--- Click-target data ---
╭──
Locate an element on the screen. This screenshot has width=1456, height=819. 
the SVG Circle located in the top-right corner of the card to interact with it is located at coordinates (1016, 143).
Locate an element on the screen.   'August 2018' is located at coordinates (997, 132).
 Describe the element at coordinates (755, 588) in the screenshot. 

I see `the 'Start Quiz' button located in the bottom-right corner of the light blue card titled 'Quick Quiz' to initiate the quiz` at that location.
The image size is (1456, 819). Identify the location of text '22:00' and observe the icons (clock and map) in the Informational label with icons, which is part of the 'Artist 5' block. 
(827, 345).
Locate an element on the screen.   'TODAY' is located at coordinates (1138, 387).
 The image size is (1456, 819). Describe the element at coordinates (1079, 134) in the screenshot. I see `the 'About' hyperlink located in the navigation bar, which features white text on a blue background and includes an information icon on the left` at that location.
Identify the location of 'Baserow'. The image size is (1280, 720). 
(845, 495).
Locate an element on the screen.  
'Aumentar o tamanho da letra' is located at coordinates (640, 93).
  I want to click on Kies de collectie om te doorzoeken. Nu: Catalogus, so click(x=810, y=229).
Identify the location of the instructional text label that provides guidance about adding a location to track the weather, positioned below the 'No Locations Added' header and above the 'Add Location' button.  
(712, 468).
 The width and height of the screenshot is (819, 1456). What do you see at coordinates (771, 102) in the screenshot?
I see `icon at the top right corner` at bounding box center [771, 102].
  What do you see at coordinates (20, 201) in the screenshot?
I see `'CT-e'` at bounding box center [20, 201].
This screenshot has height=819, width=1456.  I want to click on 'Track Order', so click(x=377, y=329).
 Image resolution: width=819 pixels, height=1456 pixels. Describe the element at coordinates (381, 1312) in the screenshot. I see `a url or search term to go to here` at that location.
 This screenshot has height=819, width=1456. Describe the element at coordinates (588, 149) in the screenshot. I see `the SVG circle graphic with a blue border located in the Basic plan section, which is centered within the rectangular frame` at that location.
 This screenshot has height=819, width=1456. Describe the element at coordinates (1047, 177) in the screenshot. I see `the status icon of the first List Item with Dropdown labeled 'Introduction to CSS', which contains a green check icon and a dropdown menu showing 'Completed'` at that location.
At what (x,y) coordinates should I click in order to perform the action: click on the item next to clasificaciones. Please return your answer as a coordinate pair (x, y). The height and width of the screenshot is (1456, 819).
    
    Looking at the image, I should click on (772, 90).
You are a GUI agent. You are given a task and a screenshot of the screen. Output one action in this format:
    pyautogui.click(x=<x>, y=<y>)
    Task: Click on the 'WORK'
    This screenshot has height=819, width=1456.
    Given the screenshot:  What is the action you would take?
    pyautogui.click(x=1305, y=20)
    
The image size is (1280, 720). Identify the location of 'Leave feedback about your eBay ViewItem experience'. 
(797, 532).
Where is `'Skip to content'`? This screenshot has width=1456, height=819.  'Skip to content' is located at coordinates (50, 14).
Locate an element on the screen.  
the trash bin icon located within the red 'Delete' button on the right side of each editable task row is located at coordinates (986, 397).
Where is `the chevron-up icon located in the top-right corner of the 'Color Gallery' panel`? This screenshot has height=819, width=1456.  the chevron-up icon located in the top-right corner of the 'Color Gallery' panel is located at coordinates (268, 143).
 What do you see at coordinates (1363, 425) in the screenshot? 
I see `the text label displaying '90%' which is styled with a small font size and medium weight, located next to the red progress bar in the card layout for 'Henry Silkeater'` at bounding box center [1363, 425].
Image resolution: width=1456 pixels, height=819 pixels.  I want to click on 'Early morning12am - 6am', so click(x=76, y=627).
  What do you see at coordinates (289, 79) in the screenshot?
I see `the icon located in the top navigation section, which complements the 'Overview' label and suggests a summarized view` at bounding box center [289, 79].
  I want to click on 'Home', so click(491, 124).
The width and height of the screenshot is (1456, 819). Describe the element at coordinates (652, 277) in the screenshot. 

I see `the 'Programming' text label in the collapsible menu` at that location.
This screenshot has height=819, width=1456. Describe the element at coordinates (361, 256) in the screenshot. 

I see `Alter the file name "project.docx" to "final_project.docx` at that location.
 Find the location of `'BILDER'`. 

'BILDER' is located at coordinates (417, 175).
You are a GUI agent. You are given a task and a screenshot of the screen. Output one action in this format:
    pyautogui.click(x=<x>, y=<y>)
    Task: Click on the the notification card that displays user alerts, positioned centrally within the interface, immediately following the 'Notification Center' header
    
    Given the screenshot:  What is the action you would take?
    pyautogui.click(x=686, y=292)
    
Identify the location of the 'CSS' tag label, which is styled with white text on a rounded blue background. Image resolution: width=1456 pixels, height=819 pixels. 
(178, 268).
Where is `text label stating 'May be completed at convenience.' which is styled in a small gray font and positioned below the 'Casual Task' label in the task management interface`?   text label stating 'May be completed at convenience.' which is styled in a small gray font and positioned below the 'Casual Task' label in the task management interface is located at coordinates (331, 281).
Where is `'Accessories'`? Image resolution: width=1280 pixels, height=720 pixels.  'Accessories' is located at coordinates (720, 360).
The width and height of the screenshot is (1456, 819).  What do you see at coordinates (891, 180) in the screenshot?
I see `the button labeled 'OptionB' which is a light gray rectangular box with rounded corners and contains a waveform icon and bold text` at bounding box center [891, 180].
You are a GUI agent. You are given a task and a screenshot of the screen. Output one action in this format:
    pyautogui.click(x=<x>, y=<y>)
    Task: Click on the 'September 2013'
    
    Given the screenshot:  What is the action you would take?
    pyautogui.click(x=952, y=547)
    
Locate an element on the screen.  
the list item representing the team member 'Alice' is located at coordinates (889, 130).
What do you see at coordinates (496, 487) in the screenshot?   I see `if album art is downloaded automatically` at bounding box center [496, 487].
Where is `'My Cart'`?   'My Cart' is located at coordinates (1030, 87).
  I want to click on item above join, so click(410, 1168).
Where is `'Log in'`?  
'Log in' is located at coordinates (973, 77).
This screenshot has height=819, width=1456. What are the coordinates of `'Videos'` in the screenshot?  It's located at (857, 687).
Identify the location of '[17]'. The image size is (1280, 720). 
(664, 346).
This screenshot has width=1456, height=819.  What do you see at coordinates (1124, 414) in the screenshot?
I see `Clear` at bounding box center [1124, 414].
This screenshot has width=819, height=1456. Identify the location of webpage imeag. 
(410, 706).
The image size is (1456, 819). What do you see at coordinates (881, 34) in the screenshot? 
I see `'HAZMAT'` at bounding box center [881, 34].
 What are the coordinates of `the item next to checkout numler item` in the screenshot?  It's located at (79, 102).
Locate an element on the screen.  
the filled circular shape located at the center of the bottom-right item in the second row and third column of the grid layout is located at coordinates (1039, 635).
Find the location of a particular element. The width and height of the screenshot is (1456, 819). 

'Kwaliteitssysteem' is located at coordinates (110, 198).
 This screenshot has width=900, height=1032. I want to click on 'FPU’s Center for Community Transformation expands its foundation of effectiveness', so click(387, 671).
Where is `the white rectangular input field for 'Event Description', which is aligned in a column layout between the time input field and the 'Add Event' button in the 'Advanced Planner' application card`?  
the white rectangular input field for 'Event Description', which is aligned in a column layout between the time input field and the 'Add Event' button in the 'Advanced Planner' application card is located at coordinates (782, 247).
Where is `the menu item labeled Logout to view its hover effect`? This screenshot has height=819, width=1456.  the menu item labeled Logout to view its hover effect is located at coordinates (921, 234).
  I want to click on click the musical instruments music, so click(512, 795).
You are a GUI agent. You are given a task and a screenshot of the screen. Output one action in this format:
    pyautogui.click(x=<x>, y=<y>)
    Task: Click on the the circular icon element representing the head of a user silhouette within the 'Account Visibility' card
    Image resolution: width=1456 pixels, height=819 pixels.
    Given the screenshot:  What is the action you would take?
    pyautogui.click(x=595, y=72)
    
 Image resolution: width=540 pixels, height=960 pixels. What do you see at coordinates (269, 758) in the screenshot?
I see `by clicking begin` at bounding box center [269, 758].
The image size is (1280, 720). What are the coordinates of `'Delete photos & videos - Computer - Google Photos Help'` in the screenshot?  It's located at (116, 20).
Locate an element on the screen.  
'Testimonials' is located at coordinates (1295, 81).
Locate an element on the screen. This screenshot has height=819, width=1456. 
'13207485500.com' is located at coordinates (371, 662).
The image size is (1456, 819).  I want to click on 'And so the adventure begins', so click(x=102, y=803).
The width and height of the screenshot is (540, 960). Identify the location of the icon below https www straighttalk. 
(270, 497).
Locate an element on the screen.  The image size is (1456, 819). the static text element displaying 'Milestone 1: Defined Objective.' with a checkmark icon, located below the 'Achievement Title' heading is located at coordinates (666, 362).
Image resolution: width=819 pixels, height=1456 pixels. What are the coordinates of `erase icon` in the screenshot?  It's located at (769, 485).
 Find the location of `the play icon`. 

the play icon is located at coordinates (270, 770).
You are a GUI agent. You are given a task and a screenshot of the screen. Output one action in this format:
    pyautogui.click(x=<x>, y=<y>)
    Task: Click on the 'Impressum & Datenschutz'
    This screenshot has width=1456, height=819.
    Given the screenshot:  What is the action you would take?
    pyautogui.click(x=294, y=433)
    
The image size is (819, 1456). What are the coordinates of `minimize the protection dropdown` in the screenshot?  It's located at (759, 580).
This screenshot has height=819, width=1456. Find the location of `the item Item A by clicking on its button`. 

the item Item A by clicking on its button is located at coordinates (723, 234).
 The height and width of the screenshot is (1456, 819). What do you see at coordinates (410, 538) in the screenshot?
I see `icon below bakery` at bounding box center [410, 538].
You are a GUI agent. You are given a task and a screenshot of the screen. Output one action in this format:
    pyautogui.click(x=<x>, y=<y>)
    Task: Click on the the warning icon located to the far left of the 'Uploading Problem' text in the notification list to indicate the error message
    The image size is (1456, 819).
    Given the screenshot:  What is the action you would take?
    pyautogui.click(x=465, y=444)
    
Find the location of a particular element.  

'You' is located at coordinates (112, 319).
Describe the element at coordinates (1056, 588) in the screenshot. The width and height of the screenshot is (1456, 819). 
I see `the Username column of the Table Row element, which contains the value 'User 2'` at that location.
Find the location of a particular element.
╰──
Rewrite the items between the line holding "What do you see at coordinates (289, 79)" and the line holding "pyautogui.click(x=686, y=292)", inclusive, replacing "GUI agent" with "desktop agent" and leaving everything else unchanged.

  What do you see at coordinates (289, 79) in the screenshot?
I see `the icon located in the top navigation section, which complements the 'Overview' label and suggests a summarized view` at bounding box center [289, 79].
  I want to click on 'Home', so click(491, 124).
The width and height of the screenshot is (1456, 819). Describe the element at coordinates (652, 277) in the screenshot. 

I see `the 'Programming' text label in the collapsible menu` at that location.
This screenshot has height=819, width=1456. Describe the element at coordinates (361, 256) in the screenshot. 

I see `Alter the file name "project.docx" to "final_project.docx` at that location.
 Find the location of `'BILDER'`. 

'BILDER' is located at coordinates (417, 175).
You are a desktop agent. You are given a task and a screenshot of the screen. Output one action in this format:
    pyautogui.click(x=<x>, y=<y>)
    Task: Click on the the notification card that displays user alerts, positioned centrally within the interface, immediately following the 'Notification Center' header
    
    Given the screenshot:  What is the action you would take?
    pyautogui.click(x=686, y=292)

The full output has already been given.